John Campbell declared, “It’s wonderful that the working man had a chance to express their feelings. I hope they will be listened to.” [1203] What neither Galitz nor Campbell revealed is that they had been sounding warning bells about threats to the workers’ livelihoods from “unwashed-out-of-town-jobless-hippies-on-drugs” all year. [1204] After Partain denied the Lawrence and Shaw Creek THPs, both executives had issued statements containing exactly the same talking points included in Ramona Moore’s as well as all of the other letters (Galitz conveniently omitted his executive title, however). [1205]

Timber corporations like Pacific Lumber were careful not to let the public trace the organizing directly back to them however. If it were openly declared that the companies had organized the “pro-worker” rallies, it would have been too obvious that these had been blatant attempts to sow divisions between the actual workers and the environmentalists whose long term goals were not actually appreciably different. Instead, Corporate Timber relied upon a huge network of intermediary false front groups to serve that purpose.
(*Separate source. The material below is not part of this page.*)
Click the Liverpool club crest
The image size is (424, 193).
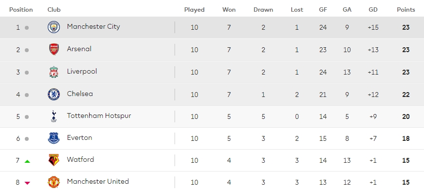(x=54, y=72)
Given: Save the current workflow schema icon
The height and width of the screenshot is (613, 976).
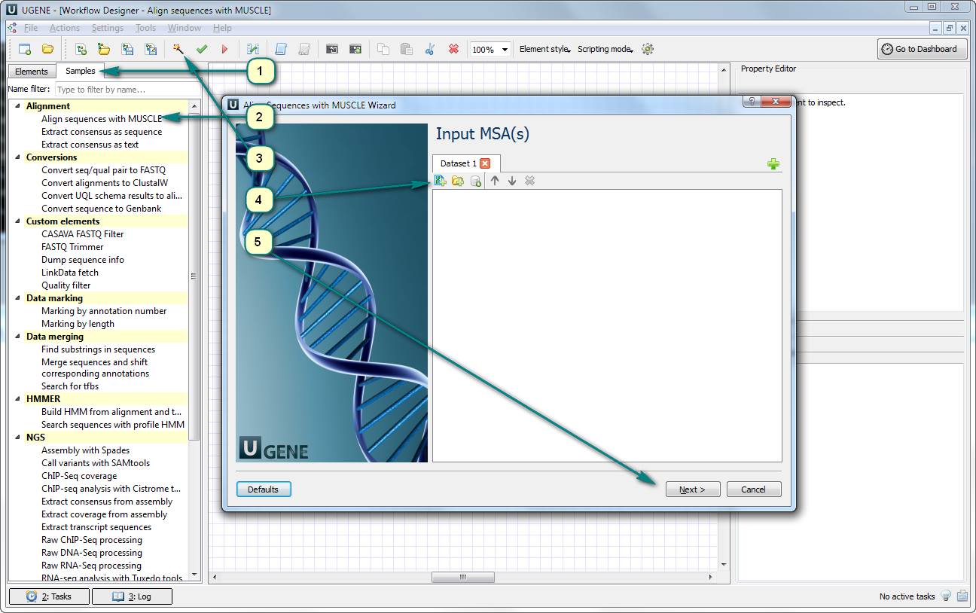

The most commonly used such groups were the so-called “Wise Use” groups who advocated “mixed use” of public lands, and against the “extremism” of environmentalists who seek to render such lands off limits to all but a few, usually an “elite” few. Although often framed as favoring Gifford Pinchot’s view of forestry over John Muir’s, in actual fact, such groups more accurately could be described as favoring Richard Ballinger’s ideas.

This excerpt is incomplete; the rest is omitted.